'''
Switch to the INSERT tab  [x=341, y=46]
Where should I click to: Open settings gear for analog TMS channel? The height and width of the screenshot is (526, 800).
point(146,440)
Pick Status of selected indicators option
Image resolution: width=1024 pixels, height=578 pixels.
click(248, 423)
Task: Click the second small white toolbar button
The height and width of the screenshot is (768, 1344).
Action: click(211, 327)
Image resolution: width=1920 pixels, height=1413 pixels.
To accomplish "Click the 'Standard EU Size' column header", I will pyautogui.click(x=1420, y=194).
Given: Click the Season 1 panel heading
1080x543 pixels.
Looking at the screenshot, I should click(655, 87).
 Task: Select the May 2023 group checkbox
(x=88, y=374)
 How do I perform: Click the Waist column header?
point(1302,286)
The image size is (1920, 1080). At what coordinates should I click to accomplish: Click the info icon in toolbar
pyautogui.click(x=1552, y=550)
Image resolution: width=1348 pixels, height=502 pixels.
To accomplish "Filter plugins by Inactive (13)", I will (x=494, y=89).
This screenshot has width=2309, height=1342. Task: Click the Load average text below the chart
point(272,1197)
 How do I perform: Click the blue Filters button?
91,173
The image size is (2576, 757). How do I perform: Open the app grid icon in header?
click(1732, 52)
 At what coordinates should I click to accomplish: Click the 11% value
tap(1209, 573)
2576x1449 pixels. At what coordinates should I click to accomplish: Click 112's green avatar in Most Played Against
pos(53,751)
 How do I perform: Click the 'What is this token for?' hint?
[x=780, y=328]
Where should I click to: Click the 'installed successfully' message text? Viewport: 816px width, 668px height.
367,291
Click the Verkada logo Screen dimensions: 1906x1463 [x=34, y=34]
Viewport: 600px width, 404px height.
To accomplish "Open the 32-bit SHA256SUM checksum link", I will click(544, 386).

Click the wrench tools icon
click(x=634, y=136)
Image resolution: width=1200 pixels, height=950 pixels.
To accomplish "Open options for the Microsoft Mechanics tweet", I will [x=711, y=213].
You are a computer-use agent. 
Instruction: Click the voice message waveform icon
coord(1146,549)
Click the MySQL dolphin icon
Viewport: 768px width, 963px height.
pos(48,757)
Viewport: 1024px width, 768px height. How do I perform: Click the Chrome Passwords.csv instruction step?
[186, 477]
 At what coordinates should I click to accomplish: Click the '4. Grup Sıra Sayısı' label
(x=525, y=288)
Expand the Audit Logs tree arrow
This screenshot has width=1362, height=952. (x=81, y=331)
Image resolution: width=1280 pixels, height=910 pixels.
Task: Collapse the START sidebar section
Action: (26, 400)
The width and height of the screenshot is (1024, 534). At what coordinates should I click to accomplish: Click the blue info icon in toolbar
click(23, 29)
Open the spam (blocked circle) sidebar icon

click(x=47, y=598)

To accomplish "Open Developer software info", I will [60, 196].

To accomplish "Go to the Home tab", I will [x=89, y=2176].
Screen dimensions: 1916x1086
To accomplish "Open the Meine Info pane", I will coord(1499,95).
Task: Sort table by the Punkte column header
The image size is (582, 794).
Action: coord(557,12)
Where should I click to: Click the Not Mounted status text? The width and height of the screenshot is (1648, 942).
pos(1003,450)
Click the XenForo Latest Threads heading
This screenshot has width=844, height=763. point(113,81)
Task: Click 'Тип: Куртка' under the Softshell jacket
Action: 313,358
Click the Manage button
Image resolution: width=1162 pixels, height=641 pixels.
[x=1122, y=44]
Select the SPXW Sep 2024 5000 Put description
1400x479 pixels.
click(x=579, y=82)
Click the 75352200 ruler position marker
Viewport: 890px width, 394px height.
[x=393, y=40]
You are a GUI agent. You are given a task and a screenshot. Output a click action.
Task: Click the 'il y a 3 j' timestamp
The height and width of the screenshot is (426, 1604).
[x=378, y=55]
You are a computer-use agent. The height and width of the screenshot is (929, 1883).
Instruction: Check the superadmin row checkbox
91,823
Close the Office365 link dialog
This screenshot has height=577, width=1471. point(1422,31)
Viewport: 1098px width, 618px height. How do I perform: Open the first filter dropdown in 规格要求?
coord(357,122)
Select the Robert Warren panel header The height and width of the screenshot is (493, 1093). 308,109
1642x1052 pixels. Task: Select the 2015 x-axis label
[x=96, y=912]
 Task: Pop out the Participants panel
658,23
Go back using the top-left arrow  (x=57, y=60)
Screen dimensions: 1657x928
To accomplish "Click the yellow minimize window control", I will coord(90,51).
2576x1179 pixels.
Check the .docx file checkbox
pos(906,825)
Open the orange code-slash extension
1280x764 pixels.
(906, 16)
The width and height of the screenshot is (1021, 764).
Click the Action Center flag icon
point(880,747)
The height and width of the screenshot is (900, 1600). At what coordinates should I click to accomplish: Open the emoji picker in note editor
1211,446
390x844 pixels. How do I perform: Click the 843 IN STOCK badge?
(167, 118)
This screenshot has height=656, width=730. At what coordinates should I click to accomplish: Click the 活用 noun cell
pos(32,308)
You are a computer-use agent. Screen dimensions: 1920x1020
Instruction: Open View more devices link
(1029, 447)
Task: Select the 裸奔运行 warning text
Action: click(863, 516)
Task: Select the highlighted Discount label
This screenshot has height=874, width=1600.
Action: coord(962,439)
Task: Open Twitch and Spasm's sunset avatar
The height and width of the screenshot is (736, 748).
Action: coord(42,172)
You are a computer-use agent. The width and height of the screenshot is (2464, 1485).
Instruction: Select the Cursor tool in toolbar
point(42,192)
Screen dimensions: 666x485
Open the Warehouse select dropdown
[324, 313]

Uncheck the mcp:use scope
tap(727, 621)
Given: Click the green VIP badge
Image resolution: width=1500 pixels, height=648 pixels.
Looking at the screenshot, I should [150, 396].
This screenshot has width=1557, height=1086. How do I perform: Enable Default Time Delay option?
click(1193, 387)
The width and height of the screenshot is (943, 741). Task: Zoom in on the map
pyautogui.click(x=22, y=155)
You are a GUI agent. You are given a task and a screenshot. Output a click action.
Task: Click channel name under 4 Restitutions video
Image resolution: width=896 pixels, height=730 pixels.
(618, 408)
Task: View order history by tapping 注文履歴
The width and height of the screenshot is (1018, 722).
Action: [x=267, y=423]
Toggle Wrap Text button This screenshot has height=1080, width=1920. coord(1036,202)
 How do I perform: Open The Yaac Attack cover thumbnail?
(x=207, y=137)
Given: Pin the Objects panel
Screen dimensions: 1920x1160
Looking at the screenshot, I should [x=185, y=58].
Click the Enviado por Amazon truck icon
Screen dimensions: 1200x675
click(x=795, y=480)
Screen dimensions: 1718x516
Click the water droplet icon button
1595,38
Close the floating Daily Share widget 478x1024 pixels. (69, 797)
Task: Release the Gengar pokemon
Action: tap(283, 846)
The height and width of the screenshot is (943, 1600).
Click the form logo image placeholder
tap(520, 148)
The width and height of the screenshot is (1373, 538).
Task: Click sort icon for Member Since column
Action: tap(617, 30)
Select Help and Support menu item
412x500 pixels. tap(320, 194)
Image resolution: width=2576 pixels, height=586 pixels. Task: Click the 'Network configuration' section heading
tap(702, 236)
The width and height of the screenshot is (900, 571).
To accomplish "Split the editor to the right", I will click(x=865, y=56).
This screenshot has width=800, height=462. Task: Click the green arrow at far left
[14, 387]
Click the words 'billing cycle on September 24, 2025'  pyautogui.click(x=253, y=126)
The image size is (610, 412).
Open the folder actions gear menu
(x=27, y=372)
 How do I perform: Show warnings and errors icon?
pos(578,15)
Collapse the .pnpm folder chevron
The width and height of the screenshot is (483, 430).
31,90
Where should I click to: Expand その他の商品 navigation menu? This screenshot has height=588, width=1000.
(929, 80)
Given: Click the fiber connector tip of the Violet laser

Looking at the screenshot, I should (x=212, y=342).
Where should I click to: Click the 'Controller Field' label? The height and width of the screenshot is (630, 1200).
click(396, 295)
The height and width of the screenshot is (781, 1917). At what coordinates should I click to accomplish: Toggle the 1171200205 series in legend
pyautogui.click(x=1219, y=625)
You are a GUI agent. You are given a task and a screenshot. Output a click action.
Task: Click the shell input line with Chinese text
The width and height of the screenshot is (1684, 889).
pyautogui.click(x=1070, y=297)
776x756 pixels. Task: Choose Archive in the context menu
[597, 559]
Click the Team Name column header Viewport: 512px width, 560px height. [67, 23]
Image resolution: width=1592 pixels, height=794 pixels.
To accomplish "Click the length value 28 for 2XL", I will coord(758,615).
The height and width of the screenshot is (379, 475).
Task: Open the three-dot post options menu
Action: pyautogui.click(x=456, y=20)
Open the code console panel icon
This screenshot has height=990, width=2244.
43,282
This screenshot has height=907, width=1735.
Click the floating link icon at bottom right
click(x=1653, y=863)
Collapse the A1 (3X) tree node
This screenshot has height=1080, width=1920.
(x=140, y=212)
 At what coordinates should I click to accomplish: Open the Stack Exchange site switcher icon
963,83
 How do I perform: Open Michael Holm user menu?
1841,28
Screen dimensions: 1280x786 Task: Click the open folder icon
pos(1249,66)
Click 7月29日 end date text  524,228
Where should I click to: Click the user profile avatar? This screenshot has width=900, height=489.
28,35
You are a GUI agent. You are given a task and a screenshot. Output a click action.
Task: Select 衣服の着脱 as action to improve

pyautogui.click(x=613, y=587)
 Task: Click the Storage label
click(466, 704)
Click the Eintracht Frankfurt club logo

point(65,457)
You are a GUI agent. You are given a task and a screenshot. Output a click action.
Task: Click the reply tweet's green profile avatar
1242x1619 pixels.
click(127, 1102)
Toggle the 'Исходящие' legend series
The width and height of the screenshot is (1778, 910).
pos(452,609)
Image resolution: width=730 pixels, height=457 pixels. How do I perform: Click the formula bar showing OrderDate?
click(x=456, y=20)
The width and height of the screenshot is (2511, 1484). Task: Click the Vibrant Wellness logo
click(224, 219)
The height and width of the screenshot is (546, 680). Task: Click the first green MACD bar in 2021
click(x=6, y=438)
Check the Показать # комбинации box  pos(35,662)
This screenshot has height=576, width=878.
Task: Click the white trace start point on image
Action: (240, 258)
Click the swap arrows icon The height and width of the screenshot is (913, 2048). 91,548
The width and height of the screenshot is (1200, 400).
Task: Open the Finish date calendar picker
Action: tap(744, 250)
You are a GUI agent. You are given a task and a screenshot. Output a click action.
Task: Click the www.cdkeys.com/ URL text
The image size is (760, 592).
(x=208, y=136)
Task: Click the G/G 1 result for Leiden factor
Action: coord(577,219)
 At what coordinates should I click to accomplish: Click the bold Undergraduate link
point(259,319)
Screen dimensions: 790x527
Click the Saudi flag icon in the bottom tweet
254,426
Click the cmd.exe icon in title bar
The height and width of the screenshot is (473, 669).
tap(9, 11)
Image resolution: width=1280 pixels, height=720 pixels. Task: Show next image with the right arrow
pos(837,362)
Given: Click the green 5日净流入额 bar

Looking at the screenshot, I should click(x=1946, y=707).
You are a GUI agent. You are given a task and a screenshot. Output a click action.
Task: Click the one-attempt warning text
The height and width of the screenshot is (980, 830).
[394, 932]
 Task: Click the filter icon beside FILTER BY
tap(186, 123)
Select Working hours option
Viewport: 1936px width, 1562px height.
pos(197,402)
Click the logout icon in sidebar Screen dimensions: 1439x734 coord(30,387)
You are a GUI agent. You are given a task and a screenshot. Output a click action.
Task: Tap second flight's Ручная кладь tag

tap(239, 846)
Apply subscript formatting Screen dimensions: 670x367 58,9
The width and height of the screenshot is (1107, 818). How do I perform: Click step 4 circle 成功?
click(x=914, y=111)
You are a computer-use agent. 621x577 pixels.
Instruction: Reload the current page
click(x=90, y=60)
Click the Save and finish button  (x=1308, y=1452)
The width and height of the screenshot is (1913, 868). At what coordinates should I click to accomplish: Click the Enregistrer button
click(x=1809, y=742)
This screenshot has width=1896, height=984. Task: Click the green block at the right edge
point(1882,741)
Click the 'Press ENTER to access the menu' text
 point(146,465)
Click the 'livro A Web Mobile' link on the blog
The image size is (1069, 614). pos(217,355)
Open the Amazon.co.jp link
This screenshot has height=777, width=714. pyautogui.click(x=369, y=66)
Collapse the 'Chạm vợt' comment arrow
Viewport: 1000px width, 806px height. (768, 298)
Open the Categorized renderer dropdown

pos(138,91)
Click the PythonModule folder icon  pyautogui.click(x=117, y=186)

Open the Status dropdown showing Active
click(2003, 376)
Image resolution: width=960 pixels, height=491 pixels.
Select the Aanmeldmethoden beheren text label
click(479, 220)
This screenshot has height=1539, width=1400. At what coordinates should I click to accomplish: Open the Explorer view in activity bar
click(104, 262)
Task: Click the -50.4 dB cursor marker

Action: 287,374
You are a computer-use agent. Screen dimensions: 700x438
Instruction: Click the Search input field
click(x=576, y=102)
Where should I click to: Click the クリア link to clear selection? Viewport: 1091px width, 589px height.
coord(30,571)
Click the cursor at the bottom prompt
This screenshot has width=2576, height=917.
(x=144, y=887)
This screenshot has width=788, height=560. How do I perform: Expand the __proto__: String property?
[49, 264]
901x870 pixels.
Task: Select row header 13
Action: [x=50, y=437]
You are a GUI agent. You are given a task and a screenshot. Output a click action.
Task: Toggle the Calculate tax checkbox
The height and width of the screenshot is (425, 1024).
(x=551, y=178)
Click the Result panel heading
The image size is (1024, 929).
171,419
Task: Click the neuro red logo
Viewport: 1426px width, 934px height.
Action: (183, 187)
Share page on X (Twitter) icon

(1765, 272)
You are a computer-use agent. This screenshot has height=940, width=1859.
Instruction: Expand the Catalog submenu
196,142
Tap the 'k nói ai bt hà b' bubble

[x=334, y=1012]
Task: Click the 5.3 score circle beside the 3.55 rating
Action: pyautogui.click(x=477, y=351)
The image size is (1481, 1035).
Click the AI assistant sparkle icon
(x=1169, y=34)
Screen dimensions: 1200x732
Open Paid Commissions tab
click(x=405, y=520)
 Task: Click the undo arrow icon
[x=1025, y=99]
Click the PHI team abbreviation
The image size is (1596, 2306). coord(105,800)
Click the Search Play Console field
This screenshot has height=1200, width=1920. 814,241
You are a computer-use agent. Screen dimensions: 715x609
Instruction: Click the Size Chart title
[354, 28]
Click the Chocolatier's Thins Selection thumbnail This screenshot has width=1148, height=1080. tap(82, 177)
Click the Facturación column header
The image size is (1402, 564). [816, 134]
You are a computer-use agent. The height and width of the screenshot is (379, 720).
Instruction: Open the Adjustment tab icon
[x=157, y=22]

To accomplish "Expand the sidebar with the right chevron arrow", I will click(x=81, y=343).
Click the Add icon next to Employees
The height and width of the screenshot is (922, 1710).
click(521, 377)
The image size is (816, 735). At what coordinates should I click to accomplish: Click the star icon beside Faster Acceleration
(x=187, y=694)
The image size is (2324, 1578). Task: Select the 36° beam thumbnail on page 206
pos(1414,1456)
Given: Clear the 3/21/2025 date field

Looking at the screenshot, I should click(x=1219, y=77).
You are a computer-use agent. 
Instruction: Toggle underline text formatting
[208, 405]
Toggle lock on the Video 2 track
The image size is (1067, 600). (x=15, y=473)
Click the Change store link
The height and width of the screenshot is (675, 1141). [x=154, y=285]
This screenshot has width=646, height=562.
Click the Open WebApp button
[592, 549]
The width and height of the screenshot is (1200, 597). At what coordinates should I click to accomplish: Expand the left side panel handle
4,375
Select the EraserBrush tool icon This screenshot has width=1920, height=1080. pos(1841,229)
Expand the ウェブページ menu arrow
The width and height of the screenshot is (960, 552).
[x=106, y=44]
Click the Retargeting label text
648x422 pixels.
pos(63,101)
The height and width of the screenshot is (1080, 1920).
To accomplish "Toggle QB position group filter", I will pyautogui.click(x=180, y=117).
'''
*Problem statement:* In the material above, take the lines starting with the line that contains "The image size is (816, 735)." and going on through the line that contains "The image size is (1067, 600). (x=15, y=473)". Switch "star icon" to "heart icon", and reproduce only those lines with nothing else altered.

*Task output:*
The image size is (816, 735). At what coordinates should I click to accomplish: Click the heart icon beside Faster Acceleration
(x=187, y=694)
The image size is (2324, 1578). Task: Select the 36° beam thumbnail on page 206
pos(1414,1456)
Given: Clear the 3/21/2025 date field

Looking at the screenshot, I should click(x=1219, y=77).
You are a computer-use agent. 
Instruction: Toggle underline text formatting
[208, 405]
Toggle lock on the Video 2 track
The image size is (1067, 600). (x=15, y=473)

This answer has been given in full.